Entre os anúncios voltados ao agro estiveram a destinação de R$ 100 milhões para subsidiar a contratação de seguro rural, o que permite bancar operações a cerca de 20 mil produtores, além de R$ 50 milhões em subvenção aos juros para a aquisição de tratores.
De modo indireto, o governo acena com facilidades por meio da promessa de recuperação de 1.000 km de estradas rurais até 2026, mediante investimento de R$ 200 milhões. Outro anúncio foi uma portaria do Departamento de Estradas de Rodagem (DER) liberando o plantio de milho, cana-de-açúcar e soja nas faixas de domínio das rodovias estaduais, o que, segundo a gestão, diminui o risco de incêndios.
Do pacote apresentado por Tarcísio, o ponto mais controverso deverá ser o projeto encaminhado para a Alesp que altera três leis que permitem a transferência de terras devolutas, ocupadas irregularmente quando não tinham destinação pelo poder público, mediante pagamento.

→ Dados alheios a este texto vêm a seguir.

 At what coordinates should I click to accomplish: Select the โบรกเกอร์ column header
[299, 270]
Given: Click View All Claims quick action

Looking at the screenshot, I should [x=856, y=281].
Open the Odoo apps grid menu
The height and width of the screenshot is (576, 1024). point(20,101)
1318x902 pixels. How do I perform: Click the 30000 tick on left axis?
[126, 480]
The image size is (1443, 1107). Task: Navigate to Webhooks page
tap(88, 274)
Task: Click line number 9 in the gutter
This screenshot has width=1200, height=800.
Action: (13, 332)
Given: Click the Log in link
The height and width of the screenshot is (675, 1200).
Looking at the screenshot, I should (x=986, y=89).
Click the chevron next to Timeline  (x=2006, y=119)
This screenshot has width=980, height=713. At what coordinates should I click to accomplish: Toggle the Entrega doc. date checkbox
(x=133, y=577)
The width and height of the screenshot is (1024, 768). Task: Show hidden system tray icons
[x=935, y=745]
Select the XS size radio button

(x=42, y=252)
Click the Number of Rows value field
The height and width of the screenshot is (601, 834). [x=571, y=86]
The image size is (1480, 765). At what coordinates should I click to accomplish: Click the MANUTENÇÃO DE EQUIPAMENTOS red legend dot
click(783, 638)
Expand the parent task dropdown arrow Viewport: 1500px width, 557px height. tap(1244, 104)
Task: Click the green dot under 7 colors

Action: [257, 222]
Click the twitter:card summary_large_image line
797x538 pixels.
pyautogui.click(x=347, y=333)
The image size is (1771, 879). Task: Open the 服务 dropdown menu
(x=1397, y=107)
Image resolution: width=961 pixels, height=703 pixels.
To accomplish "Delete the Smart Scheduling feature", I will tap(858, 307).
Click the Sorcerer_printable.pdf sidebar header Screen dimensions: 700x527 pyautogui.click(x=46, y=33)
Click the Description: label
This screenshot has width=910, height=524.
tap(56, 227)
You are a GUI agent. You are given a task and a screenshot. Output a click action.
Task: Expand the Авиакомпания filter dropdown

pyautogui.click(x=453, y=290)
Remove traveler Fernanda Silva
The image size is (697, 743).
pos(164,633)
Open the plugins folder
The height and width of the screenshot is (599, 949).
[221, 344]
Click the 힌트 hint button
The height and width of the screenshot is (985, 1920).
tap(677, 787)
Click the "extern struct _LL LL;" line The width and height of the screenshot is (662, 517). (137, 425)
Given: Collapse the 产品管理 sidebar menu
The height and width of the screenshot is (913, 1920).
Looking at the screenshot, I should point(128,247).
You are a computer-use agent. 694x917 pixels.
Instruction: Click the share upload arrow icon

Uma delas está, inclusive, sendo questionada pelo PT no Supremo Tribunal Federal (STF), que acusa o estado de incentivar “a atividade grileira em terras públicas”, em linha com as críticas do MST. O presidente da Alesp não fez comentários sobre o projeto nesta segunda, mas seu mandato tem sido marcado pela rápida aprovação das matérias do Executivo, que tem maioria na Casa.